For the records below, output each line exactly as it appears, from the first through the line with "Click the red".

**Material to process:**
───

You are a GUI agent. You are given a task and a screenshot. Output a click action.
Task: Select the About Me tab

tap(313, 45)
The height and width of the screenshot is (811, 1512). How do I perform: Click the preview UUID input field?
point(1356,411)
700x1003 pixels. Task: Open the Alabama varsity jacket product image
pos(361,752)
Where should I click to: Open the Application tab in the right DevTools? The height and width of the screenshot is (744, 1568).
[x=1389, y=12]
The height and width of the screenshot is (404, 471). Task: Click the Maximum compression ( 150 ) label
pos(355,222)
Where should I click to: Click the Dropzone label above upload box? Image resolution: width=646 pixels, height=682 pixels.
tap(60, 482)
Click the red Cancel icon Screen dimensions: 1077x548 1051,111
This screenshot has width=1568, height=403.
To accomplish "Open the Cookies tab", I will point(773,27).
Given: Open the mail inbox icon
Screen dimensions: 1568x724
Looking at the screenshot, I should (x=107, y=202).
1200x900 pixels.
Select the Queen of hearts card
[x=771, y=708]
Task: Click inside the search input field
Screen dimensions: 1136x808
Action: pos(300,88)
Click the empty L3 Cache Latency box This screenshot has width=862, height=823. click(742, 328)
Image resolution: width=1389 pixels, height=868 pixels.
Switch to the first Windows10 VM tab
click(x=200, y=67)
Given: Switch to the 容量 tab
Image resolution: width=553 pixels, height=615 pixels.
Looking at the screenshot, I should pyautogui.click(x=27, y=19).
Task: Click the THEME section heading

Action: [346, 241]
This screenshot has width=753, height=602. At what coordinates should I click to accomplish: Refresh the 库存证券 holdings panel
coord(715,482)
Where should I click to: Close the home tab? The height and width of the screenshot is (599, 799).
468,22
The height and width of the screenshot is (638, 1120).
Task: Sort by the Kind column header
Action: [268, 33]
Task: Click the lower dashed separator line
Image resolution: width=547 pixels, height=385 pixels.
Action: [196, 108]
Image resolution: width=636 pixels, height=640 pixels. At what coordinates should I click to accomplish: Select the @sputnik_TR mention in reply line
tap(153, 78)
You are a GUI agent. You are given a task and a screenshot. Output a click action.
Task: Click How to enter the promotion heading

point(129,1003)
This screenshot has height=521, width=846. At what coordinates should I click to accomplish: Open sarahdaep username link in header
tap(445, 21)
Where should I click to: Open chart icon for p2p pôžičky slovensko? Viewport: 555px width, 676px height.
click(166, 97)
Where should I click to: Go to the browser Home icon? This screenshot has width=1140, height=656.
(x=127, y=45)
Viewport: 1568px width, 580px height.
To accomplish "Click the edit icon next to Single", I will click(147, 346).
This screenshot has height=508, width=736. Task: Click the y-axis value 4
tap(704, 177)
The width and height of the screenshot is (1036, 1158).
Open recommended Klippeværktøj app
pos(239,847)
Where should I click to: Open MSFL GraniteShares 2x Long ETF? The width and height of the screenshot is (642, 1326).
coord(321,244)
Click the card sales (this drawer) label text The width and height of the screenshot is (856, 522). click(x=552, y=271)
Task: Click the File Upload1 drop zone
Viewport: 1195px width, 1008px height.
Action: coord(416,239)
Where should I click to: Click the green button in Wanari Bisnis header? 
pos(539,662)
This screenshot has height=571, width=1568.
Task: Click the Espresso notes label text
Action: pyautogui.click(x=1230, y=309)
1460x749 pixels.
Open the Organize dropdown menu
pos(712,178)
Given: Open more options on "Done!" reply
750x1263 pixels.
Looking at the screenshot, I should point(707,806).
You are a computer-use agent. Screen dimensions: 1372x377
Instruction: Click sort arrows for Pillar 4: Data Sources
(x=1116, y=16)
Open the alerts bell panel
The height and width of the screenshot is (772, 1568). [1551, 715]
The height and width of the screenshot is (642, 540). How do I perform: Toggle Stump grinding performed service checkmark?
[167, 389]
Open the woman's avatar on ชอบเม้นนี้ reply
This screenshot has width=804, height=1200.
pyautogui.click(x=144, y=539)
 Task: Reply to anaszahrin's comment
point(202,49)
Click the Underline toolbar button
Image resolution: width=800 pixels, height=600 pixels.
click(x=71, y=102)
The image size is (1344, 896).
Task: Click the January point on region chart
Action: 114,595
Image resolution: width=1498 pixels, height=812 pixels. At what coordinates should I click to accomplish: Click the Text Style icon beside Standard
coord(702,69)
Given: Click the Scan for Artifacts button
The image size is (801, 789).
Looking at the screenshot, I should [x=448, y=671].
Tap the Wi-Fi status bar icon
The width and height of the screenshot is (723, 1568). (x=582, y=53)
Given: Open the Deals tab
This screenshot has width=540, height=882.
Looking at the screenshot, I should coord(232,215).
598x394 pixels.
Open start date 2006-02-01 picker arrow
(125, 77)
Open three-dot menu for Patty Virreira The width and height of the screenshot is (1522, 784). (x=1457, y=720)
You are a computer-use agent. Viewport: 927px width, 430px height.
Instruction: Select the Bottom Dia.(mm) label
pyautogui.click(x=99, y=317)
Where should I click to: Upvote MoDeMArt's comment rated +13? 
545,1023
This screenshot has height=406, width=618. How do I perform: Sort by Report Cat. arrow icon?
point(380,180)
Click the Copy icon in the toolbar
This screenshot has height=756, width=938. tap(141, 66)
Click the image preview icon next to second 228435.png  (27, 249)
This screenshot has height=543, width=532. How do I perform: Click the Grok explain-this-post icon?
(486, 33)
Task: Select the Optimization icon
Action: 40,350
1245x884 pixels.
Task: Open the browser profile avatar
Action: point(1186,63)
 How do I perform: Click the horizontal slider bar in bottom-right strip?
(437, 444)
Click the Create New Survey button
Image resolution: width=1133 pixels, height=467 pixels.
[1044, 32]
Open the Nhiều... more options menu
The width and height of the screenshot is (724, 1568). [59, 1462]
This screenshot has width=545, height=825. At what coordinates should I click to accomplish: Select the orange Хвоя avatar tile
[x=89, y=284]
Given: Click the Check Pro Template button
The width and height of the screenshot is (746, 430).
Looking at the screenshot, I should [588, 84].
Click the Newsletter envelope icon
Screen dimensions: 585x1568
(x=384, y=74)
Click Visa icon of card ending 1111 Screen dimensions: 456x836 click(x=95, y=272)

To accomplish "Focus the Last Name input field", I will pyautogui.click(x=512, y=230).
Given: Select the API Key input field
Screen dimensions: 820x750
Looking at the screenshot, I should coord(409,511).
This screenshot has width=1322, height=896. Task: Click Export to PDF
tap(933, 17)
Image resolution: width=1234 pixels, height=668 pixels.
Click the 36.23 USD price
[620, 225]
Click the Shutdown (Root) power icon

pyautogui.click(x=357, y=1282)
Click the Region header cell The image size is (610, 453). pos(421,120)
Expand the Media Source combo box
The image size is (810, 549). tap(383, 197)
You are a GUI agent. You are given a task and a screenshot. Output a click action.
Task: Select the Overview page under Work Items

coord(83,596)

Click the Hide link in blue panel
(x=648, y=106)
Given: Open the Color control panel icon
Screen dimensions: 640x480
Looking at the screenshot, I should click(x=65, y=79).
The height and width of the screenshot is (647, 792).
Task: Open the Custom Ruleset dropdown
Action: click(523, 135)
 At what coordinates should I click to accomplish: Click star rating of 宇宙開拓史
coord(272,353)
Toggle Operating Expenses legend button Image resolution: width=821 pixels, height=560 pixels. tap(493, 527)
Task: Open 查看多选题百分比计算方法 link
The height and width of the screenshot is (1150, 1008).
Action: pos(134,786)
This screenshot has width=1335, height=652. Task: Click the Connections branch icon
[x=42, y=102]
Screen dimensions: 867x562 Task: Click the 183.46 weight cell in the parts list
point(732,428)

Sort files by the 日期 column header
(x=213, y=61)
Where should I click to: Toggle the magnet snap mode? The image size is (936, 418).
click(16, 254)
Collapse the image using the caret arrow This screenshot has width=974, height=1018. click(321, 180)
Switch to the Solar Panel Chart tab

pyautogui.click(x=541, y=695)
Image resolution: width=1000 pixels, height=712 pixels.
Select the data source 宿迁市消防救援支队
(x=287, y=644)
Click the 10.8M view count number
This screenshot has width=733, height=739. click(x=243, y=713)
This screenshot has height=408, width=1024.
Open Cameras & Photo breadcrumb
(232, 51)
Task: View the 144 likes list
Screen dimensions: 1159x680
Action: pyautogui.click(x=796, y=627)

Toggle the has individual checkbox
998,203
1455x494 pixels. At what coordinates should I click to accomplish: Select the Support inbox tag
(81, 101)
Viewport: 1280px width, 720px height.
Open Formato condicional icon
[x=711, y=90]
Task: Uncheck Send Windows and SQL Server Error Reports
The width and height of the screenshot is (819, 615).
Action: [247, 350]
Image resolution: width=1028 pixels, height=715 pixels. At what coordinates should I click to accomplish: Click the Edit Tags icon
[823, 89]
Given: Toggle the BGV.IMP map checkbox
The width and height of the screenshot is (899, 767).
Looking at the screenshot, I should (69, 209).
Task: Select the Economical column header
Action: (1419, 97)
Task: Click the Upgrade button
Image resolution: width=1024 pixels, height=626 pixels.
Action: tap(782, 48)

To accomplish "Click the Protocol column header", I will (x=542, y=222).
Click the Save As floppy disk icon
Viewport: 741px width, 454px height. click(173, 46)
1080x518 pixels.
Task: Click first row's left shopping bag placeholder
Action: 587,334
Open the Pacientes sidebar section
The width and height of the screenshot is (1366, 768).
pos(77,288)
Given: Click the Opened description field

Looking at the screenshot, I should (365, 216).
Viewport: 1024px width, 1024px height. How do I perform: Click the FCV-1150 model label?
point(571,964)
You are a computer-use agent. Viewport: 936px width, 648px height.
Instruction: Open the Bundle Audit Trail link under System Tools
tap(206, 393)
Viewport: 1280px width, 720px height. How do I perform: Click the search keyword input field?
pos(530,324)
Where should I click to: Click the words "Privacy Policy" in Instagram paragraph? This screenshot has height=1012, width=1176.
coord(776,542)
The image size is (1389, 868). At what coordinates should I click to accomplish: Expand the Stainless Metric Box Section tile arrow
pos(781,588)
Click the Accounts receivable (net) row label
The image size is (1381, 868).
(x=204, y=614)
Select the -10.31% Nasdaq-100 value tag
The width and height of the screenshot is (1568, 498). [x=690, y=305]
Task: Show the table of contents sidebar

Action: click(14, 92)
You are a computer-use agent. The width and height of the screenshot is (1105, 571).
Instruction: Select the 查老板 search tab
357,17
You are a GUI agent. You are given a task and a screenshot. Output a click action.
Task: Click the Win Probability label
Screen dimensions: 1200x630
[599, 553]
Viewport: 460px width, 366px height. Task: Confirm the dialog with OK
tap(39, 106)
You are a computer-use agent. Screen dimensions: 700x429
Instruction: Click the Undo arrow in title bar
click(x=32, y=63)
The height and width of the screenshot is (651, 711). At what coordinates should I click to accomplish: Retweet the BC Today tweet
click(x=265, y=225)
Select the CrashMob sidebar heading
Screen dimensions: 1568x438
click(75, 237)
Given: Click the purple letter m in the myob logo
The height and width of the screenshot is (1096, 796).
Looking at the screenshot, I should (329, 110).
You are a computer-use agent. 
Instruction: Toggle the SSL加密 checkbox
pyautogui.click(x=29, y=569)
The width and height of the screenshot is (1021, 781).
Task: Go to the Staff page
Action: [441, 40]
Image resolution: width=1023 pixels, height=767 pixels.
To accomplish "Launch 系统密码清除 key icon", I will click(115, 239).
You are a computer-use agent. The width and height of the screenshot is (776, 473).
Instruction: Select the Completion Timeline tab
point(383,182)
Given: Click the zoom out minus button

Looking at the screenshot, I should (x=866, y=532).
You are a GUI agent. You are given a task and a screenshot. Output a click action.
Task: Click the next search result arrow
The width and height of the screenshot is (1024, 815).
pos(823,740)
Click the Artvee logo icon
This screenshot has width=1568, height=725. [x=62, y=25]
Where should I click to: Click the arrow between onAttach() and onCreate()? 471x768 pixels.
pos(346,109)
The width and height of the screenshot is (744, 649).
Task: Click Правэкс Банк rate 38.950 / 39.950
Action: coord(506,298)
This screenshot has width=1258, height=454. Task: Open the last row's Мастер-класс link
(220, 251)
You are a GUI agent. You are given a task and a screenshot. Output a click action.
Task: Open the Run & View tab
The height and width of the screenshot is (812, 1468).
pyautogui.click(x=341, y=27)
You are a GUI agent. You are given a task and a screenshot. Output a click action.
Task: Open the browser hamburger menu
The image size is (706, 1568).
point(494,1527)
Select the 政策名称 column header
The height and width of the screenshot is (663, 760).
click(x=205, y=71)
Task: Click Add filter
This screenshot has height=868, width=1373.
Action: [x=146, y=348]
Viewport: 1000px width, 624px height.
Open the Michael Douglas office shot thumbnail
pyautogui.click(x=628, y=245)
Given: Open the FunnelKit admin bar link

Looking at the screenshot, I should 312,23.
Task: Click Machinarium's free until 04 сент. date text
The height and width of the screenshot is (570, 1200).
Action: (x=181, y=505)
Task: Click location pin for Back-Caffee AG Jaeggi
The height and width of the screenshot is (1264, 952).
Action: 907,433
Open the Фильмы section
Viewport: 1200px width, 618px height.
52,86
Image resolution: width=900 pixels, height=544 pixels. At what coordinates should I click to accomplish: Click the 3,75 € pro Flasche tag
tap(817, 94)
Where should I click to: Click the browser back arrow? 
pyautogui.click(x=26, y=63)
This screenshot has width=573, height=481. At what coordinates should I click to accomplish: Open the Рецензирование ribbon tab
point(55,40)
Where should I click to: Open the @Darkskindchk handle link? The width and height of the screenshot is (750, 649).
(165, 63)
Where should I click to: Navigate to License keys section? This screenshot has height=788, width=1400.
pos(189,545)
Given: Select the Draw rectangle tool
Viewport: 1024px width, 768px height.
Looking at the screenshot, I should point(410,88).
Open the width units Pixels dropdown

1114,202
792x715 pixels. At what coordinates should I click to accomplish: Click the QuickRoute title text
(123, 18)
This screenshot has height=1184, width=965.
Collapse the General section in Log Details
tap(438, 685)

───

**Task solution:**
You are a GUI agent. You are given a task and a screenshot. Output a click action.
Task: Select the About Me tab

tap(313, 45)
The height and width of the screenshot is (811, 1512). How do I perform: Click the preview UUID input field?
point(1356,411)
700x1003 pixels. Task: Open the Alabama varsity jacket product image
pos(361,752)
Where should I click to: Open the Application tab in the right DevTools? The height and width of the screenshot is (744, 1568).
[x=1389, y=12]
The height and width of the screenshot is (404, 471). Task: Click the Maximum compression ( 150 ) label
pos(355,222)
Where should I click to: Click the Dropzone label above upload box? Image resolution: width=646 pixels, height=682 pixels.
tap(60, 482)
Click the red Cancel icon Screen dimensions: 1077x548 1051,111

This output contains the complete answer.